According to investigators, who spent four years looking into how the contaminated peanut products reached the market, Parnell and others in the company knew it was shipping dangerous products from its processing plants in Plainview, Texas, and Blakely, Georgia. The incident was a target for investigators because the resulting salmonella outbreak caused the largest number of recalls for one ingredient in the history of the United States. The outbreak not only affected hundreds of end consumers across the nation, but also forced Peanut Corporation of America into bankruptcy and caused companies who incorporated contaminated peanut pastes and butters into finished products millions of dollars.

Eventually, federal prosecutors brought criminal charges related to fraud and conspiracy against several Peanut Corporation of America figures, including former Vice President Michael Parnell, quality control manager Mary Wilkerson, and Blakely plant manager Samuel Lightsey. All four defendants posted bail and are awaiting trial.

Most recently, ex-CEO Stewart Parnell was in federal court in Albany, Georgia as his lawyers argued that expert witnesses should be permitted to testify as to Parnell’s Attention Deficit Hyperactivity Disorder (ADHD). If the court decides that experts may testify as to Parnell suffering from ADHD, it would bolster the former CEO’s defense and potentially allow him to shift blame to other defendants. Because crimes such as fraud tend to require that the defendant performed the criminal act knowingly, testimony about ADHD could be used to suggest that Parnell was not capable of managing or even keeping track of all of the complicated wrinkles of the conspiracy and fraud prosecutors allege took place.

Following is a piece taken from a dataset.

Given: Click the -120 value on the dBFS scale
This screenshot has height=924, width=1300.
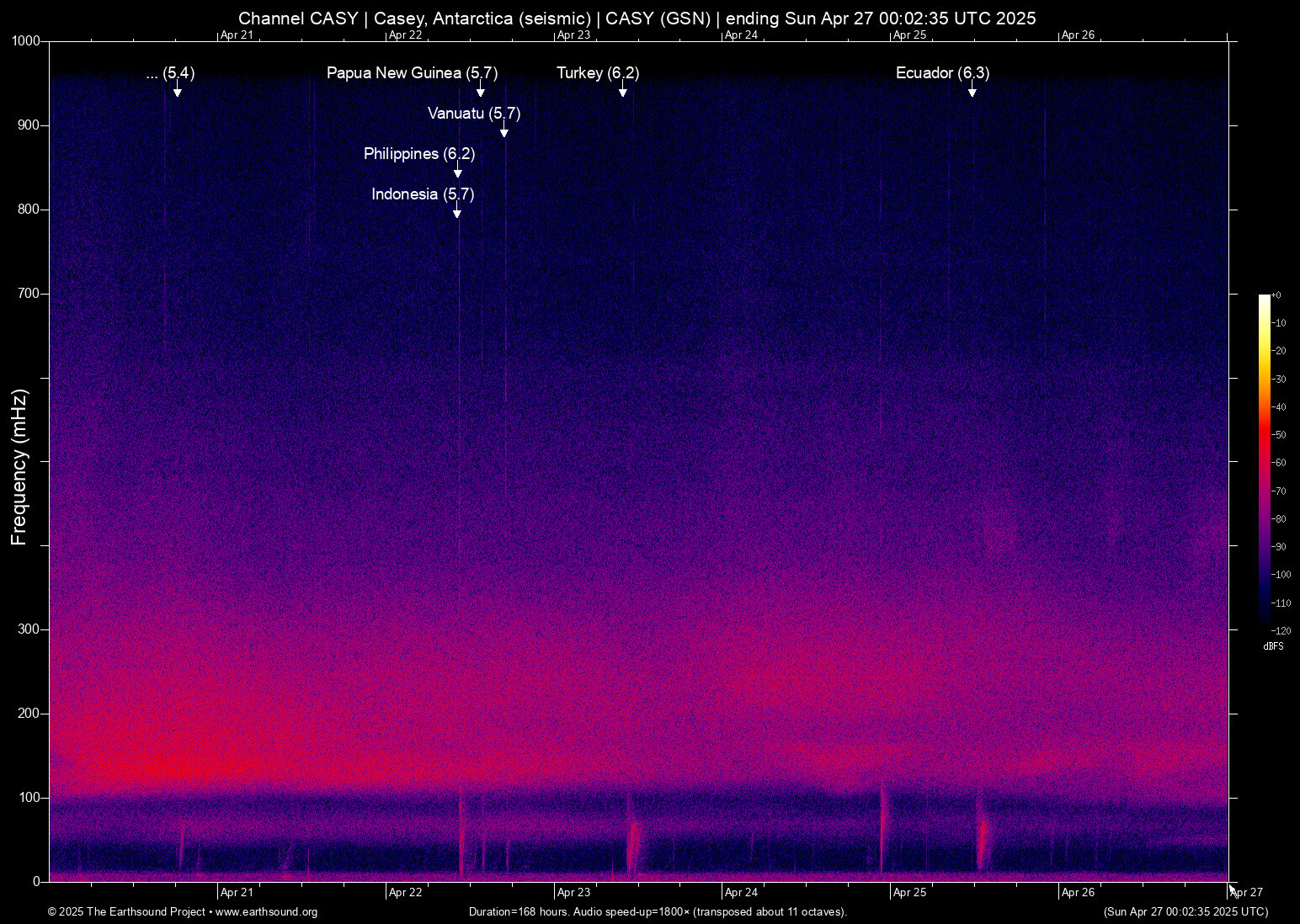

In the United States court system, expert witnesses can testify with broader freedom than lay witnesses, and they are typically tasked with explaining difficult scientific or medical concepts. However, the court must verify that the expert is a legitimate one and is basing his or her opinions on valid, scientifically reliable data before the expert is permitted to testify. This is done via a pre-trial hearing, known as a “Daubert hearing,” based on a 1993 case involving a plaintiff of the same name.